Sindh is located on the western corner of South Asia, bordering the Iranian plateau in the west. Geographically it is the third largest province of Pakistan, stretching about 579 km from north to south and 442 km (extreme) or 281 km (average) from east to west, with an area of 54,407 square miles or 140,915 km² of Pakistani territory. Sindh is bounded by the Thar Desert to the east, the Kirthar Mountains to the west, and the Arabian Sea in the south. In the Centrex is a fertile plain around the Indus River.
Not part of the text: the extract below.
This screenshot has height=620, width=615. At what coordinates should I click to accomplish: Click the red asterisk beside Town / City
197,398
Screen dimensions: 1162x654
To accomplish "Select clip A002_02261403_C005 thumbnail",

The devastating floods of the river Indus are now controlled by irrigation techniques.

Karachi became capital of Sindh in 1936, in place of the traditional capitals of Hyderabad and Thatta. Other important cities include Sanghar, Sukkur, Shahdadkot, Kamber Khan, Sehwan, Mirpukhas, Larkano, Nawabshah, Shikarpur, Khairpur, Nawabshah, Kashmor, Dadu, Umerkot, Thar, Jacobabad, Ghotki, Ranipur, Gambat, Sobhodero, Hingorja, Noshairo Feroz, Moro, Qazi Ahmed and Sehtharja.


A subtropical region, Sindh is hot in the summer and cold in winter. Temperatures frequently rise above 46 °C (115 °F) between May and August, and the minimum average temperature of 2 °C (36 °F) occurs during December and January. The annual rainfall averages about seven inches, falling mainly during July and August. The Southwest Monsoon wind begins to blow in mid-February and continues until the end of September, whereas the cool northerly wind blows during the winter months from October to January.
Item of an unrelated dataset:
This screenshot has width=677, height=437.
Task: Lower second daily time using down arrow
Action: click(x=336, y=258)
Sindh lies between the two monsoons - the southwest monsoon from the Indian Ocean and the northeast or retreating monsoon, deflected towards it by Himalayan mountains — and escapes the influence of both. The average rainfall in Sindh is only 15 to 18 cm per year, but the loss during the two seasons is compensated by the Indus , in the form of inundation, caused twice a year by the spring and summer melting of Himalayan snow and by rainfall in the monsoon season. These natural patterns have changed somewhat with the construction of dams and barrages on the Indus.

Climatically, Sindh is divided in three sections - Siro (upper section centered on Jacobabad), Wicholo (middle section centered on Hyderabad ), and Lar (lower section centered on Karachi ). In upper Sindh, the thermal equator passes through Sindh. The highest temperature ever recorded was 53 °C (127 °F in 1919. The air is generally very dry. In winter frost is common.

Demographics and society

The 1998 Census of Pakistan indicated a population 42.4 million, the current population can be estimated to be in the range of 50 to 54 million using a compound growth in the range of 2% to 2.8% since then. With just under half being urban dwellers, mainly found in Karachi, Hyderabad, Sukkur, Mirpurkhas, Ubauro and Larkana. Sindhi is the sole official language of Sindh since the 19th century. The British required all officers posted to Sindh to become fluent in Sindhi upon posting to Sindh. In 1972, the first elected Sindh assembly since the dissolution of the province restored this status but successive governments have failed to implement the law and many officials in the Sindh government cannot speak, read or write the language. Large sections of the population speak Sindhi and Urdu languages with other languages spoken including Siraiki, Kutchi (both dialects of Sindhi), Balochi, Brahui, Punjabi, Pashto, Rajasthani, Persian/Dari, Khowar and Gujarati. The urban areas of Sindh are dominated by Muhajir Urdu as well as by migrant workers from peripheral provinces; and the rural areas consisting of predominantly Sindhi people. Due to this ethnic composition, Sindh has become a highly polarized province. It is estimated that Urdu speaking Muhajirs make up 15% and native Sindhis make up only 60% of the total population of Sindh, and Balochis, Pashtuns and Panjabis a significant part of the rest. The chief tribes of Sindh are Jats and Rajputs, while Balochis and Urdu-speaking Muhajirs are more recent immigrants. Both Balochi Sindhi and natives speak Sindhi language as their mother tongue. By language, Sindhi speakers make up 50% and Urdu speakers make up 13%, while 20% of the total population of Sindh speaks Pashto, Panjabi, Balochi, Seraiki, Thari, Persian, Kutchi, Gujarati, and Bengali. The Punjabis and Pashtuns form the third and fourth biggest community in Sindh after the Sindhis and the Muhajirs.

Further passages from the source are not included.